Durante algunos años, el remoto Kirguizstán ha ocupado un lugar destacado en la agenda de las grandes potencias. Los dirigentes kirguises, como muchos otros en la región, se han alimentado (y beneficiado) durante años de la narrativa del llamado nuevo “gran juego” que confiere una importancia geoestratégica crucial a Asia Central. Pero se han producido cambios en la agenda de los grandes actores. Para EEUU la base aérea de Manás, próxima a Bishkek, sigue siendo un importante apoyo logístico para la misión desplegada en Afganistán. Sin embargo, EEUU planea la retirada del escenario afgano y ha relanzado su cooperación militar con Uzbekistán, un país que, desde un punto de vista logístico y estratégico, resulta de mayor valor que Kirguizstán. Rusia también dispone de una base aérea en el país y no abandona su retórica de reafirmación en el espacio postsoviético, pero su negativa a intervenir durante el conflicto interétnico en junio de 2010 es un precedente significativo de su limitada capacidad para actuar como garante de la seguridad y estabilidad regionales. China no dispone de presencia militar y, aunque los rumores sobre su interés por abrir una base son recurrentes en los últimos años, a día de hoy, resulta impensable que se materialice, tanto por los profundos recelos antichinos de la población kirguiz como por la manifiesta oposición de Moscú a la idea.
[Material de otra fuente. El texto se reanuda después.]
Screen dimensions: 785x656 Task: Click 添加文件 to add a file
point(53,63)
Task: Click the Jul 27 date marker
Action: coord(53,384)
La UE, como en otros escenarios, actúa de forma errática, pero Kirguizstán sigue siendo el mejor asidero para su pretendida apuesta por la democratización regional, aunque su capacidad para influir es muy limitada.
Por todo ello, si la situación estalla, es poco probable que alguno de estos actores tenga la voluntad y/o la capacidad para intervenir en el agitado y complejo avispero en el que tiene visos de convertirse Kirguizstán. Un resultado nítido en estas elecciones y una mayor grado de responsabilidad de los principales actores políticos kirguises serán, por ello, cruciales para asegurar una cierta estabilidad futura.